Single audits — required under the Single Audit Act for organizations spending $750,000 or more in federal funds — provide the critical missing data:
- Schedule of Expenditures of Federal Awards (SEFA): Itemizes federal dollars by program
- State appropriation line items: Cleanly separates state innovation funding from federal pass-through
- Audit verification: Numbers are independently verified by external auditors
By using single audits for the denominator (state appropriations) and 990 Schedule I for the numerator (direct grants to founders), the Direct Capital Ratio becomes transparent, replicable, and audit-verified.
Data Sources
- Federal Audit Clearinghouse (facweb.census.gov) — single audits with state appropriation data
- ProPublica Nonprofit Explorer (projects.propublica.org/nonprofits) — IRS Form 990 filings, Schedule I (grants to organizations)

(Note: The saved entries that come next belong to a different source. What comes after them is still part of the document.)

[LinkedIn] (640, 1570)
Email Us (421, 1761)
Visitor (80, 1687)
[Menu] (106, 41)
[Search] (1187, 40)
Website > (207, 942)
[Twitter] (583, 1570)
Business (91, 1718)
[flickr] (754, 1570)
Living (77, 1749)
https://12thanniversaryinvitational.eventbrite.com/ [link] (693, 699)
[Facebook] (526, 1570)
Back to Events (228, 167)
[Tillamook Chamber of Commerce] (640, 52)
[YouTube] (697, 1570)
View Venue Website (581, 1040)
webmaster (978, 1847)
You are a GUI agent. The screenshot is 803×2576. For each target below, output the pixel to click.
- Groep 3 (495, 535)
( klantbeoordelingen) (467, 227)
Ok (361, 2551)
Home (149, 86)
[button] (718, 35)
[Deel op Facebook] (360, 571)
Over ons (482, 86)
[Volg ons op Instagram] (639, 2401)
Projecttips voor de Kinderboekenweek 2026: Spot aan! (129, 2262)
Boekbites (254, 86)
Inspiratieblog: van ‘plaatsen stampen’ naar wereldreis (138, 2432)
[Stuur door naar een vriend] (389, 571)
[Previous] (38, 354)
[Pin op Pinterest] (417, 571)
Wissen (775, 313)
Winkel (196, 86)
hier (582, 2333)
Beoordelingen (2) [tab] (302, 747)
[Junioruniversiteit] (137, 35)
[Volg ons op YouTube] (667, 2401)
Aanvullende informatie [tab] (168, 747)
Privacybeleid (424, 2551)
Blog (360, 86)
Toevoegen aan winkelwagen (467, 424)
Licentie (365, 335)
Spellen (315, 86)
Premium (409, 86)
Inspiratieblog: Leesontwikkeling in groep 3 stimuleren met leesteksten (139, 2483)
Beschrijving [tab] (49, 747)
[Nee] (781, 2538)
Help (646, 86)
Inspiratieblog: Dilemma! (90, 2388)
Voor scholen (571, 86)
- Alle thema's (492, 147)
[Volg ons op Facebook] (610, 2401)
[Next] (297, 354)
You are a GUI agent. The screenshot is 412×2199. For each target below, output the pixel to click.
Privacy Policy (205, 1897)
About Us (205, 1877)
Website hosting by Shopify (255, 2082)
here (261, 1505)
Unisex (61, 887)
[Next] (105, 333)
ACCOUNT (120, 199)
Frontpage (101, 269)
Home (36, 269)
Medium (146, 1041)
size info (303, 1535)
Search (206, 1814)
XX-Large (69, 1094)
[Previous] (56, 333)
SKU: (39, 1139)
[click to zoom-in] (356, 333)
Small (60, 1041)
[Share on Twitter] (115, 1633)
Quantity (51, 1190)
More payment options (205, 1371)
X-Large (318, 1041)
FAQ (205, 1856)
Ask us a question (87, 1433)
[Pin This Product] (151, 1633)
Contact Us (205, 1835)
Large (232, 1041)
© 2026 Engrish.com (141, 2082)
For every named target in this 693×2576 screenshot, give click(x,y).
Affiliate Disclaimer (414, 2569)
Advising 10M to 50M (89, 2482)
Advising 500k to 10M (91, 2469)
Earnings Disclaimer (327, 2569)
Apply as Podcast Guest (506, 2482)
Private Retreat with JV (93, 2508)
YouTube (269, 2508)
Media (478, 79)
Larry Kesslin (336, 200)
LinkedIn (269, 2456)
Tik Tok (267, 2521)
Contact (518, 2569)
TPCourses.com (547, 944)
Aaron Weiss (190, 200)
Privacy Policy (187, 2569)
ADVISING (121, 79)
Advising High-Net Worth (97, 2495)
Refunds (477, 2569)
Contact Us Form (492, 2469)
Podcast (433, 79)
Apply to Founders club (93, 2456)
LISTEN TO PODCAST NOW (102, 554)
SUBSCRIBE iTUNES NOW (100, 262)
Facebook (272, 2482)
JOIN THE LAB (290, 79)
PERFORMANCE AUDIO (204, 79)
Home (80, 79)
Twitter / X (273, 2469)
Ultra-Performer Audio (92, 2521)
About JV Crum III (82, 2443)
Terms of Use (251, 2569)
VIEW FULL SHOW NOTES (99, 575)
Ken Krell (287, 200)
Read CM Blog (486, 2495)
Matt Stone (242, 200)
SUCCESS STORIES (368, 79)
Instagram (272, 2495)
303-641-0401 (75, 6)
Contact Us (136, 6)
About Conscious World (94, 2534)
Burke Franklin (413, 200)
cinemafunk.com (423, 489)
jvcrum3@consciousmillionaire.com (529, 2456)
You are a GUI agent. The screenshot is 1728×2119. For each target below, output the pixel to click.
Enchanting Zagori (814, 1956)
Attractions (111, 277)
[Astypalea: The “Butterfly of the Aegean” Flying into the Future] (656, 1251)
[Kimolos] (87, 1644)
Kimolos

- State budget documents — supplementary verification of appropriation amounts
Exclusions
- Federal pass-through funds are excluded from the denominator to ensure apples-to-apples comparison of state innovation dollars only
- In-kind contributions and non-cash grants are excluded
Rust Belt Comparative Data
| State | Organization | Direct Capital Ratio | Source |
|---|---|---|---|
| Pennsylvania | Innovation Works | 25¢ (FY2025) 42¢ (FY2023) |
Single audit + 990 Schedule I |
| Ohio | JumpStart Inc. | ~21¢ | Single audit + 990 Schedule I |
| Michigan | TBD | PENDING | Single audit search in progress |
| Wisconsin | TBD | PENDING | Single audit search in progress |
| Indiana | TBD | PENDING | Single audit search in progress |
Why This Matters in an AI Era
The 1983 intermediary model bundled capital with business planning, mentorship, market research, and advisory services. These knowledge-worker services are now commoditized by AI tools available for ~$200/month.
Direct capital is the only scarce resource the state should be providing.
Efficient state funding (75% direct-to-founder) acts as catalytic capital: it signals quality, provides first-loss de-risking, and attracts private follow-on investment rather than substituting for it.
Methodological Note
For states where the relevant intermediary does not cross the $750K federal spending threshold (and therefore has no single audit), the fallback methodology is:
- State appropriation from legislative budget documents
- Direct grants from 990 Schedule I
- Manual calculation with full source citation
This approach maintains transparency but introduces minor variance due to differences in state budget reporting standards. All calculations and source documents are publicly available for independent verification.